INSTRUCTIONS FOR THE TASK: Reproduce the material from its first line through the line containing "libqoauth2_2.0.1~1-4_ppc64el.deb (142, 627)", replacing "File Size" with "Size" and leaving everything else unchanged.

++++

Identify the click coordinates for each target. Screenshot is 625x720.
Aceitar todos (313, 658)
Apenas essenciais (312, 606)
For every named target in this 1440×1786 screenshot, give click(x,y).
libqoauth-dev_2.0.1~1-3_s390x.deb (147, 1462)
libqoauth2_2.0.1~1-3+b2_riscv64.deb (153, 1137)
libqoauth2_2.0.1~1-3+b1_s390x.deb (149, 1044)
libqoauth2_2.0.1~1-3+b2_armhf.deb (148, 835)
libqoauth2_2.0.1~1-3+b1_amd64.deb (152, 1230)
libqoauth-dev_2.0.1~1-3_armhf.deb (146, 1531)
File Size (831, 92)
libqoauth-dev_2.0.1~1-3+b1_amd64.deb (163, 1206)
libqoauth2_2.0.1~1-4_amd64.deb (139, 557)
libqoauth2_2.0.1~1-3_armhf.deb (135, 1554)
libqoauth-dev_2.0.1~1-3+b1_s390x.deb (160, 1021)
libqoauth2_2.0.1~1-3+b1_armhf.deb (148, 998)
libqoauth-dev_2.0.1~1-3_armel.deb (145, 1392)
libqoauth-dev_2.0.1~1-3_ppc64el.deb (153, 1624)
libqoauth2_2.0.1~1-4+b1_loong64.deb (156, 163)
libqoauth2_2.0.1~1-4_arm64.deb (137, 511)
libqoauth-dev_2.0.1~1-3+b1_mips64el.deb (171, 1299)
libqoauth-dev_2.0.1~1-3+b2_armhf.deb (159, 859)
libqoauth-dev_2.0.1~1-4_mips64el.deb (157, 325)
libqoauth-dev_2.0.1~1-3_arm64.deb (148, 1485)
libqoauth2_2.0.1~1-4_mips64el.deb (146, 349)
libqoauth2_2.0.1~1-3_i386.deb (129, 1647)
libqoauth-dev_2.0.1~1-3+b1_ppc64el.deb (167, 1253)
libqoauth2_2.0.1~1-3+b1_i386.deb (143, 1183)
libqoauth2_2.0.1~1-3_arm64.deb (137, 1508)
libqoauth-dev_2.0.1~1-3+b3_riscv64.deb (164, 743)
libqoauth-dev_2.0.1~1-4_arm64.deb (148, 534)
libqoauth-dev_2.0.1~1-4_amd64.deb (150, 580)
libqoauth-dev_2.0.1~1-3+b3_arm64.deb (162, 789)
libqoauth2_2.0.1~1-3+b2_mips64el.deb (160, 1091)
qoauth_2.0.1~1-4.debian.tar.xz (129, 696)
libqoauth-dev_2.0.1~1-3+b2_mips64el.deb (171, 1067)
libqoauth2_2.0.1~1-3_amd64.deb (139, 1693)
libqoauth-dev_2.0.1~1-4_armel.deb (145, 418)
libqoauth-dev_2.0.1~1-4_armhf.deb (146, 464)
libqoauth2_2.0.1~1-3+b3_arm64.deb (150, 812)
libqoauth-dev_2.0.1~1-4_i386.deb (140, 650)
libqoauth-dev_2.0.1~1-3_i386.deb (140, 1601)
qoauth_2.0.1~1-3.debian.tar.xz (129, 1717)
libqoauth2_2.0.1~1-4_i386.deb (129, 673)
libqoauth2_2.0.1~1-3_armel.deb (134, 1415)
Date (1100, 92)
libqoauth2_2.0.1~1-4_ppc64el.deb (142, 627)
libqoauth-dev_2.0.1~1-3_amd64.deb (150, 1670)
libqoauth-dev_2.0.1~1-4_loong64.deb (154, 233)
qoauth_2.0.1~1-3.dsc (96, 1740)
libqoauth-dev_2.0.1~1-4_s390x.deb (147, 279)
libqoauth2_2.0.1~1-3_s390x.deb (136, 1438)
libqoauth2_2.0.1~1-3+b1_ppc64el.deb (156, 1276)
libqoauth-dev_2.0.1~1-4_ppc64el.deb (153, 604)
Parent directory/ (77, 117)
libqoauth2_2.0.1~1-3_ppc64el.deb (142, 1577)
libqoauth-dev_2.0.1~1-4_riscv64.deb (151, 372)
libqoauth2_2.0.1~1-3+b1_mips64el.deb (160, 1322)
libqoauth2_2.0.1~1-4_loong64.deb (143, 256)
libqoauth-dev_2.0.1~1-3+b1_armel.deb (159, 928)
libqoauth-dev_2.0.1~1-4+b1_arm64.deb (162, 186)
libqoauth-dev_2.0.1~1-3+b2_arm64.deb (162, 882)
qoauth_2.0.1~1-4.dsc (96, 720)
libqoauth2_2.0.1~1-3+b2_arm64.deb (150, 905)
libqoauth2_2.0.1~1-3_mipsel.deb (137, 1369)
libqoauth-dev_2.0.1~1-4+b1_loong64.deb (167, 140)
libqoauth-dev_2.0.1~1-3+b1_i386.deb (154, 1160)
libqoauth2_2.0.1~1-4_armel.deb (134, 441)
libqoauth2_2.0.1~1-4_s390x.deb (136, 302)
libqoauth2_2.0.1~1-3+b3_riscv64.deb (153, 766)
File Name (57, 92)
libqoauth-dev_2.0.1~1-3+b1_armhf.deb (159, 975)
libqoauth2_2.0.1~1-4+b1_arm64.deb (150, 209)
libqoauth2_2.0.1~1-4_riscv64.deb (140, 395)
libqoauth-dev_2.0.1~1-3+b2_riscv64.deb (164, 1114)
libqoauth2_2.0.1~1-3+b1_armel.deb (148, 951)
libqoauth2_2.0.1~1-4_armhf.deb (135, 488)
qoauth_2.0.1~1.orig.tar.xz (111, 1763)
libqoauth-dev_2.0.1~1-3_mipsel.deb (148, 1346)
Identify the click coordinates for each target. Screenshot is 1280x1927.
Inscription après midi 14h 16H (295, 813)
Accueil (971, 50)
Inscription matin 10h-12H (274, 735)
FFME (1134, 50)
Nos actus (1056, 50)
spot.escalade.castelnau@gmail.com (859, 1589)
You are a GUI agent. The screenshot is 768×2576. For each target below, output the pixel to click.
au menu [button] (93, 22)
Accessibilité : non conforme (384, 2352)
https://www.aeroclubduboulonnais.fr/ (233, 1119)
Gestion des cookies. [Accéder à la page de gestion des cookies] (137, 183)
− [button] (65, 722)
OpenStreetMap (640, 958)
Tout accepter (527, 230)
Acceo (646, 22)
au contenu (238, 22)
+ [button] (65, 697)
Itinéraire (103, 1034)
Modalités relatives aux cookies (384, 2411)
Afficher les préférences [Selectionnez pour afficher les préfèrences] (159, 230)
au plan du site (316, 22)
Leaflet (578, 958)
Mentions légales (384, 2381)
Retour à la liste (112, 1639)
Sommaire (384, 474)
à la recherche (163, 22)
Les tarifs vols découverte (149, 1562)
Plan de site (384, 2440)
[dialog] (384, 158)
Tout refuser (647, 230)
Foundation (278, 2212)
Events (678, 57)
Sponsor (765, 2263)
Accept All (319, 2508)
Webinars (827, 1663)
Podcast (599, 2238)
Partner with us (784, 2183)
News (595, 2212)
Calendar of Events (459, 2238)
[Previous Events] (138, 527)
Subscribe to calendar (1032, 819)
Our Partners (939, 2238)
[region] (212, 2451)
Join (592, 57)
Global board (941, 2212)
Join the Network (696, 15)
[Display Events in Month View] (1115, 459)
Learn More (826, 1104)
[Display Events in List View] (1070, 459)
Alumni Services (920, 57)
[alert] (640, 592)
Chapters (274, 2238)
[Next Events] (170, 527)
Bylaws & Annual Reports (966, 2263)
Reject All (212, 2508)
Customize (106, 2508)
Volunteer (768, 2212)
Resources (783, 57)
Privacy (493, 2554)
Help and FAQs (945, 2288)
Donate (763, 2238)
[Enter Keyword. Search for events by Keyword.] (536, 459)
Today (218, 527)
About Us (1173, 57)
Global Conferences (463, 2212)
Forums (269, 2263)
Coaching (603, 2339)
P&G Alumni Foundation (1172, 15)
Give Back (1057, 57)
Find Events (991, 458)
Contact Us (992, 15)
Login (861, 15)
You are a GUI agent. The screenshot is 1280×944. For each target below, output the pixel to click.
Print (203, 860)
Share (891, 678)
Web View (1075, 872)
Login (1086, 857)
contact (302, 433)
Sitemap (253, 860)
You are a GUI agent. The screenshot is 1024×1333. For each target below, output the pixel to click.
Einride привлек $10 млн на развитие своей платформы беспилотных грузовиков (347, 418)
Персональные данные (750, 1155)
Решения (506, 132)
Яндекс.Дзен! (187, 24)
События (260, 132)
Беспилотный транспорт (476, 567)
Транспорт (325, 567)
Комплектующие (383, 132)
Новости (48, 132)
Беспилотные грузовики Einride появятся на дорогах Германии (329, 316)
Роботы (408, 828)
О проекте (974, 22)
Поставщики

++++

RESULT BELOW:
Identify the click coordinates for each target. Screenshot is 625x720.
Aceitar todos (313, 658)
Apenas essenciais (312, 606)
For every named target in this 1440×1786 screenshot, give click(x,y).
libqoauth-dev_2.0.1~1-3_s390x.deb (147, 1462)
libqoauth2_2.0.1~1-3+b2_riscv64.deb (153, 1137)
libqoauth2_2.0.1~1-3+b1_s390x.deb (149, 1044)
libqoauth2_2.0.1~1-3+b2_armhf.deb (148, 835)
libqoauth2_2.0.1~1-3+b1_amd64.deb (152, 1230)
libqoauth-dev_2.0.1~1-3_armhf.deb (146, 1531)
Size (831, 92)
libqoauth-dev_2.0.1~1-3+b1_amd64.deb (163, 1206)
libqoauth2_2.0.1~1-4_amd64.deb (139, 557)
libqoauth2_2.0.1~1-3_armhf.deb (135, 1554)
libqoauth-dev_2.0.1~1-3+b1_s390x.deb (160, 1021)
libqoauth2_2.0.1~1-3+b1_armhf.deb (148, 998)
libqoauth-dev_2.0.1~1-3_armel.deb (145, 1392)
libqoauth-dev_2.0.1~1-3_ppc64el.deb (153, 1624)
libqoauth2_2.0.1~1-4+b1_loong64.deb (156, 163)
libqoauth2_2.0.1~1-4_arm64.deb (137, 511)
libqoauth-dev_2.0.1~1-3+b1_mips64el.deb (171, 1299)
libqoauth-dev_2.0.1~1-3+b2_armhf.deb (159, 859)
libqoauth-dev_2.0.1~1-4_mips64el.deb (157, 325)
libqoauth-dev_2.0.1~1-3_arm64.deb (148, 1485)
libqoauth2_2.0.1~1-4_mips64el.deb (146, 349)
libqoauth2_2.0.1~1-3_i386.deb (129, 1647)
libqoauth-dev_2.0.1~1-3+b1_ppc64el.deb (167, 1253)
libqoauth2_2.0.1~1-3+b1_i386.deb (143, 1183)
libqoauth2_2.0.1~1-3_arm64.deb (137, 1508)
libqoauth-dev_2.0.1~1-3+b3_riscv64.deb (164, 743)
libqoauth-dev_2.0.1~1-4_arm64.deb (148, 534)
libqoauth-dev_2.0.1~1-4_amd64.deb (150, 580)
libqoauth-dev_2.0.1~1-3+b3_arm64.deb (162, 789)
libqoauth2_2.0.1~1-3+b2_mips64el.deb (160, 1091)
qoauth_2.0.1~1-4.debian.tar.xz (129, 696)
libqoauth-dev_2.0.1~1-3+b2_mips64el.deb (171, 1067)
libqoauth2_2.0.1~1-3_amd64.deb (139, 1693)
libqoauth-dev_2.0.1~1-4_armel.deb (145, 418)
libqoauth-dev_2.0.1~1-4_armhf.deb (146, 464)
libqoauth2_2.0.1~1-3+b3_arm64.deb (150, 812)
libqoauth-dev_2.0.1~1-4_i386.deb (140, 650)
libqoauth-dev_2.0.1~1-3_i386.deb (140, 1601)
qoauth_2.0.1~1-3.debian.tar.xz (129, 1717)
libqoauth2_2.0.1~1-4_i386.deb (129, 673)
libqoauth2_2.0.1~1-3_armel.deb (134, 1415)
Date (1100, 92)
libqoauth2_2.0.1~1-4_ppc64el.deb (142, 627)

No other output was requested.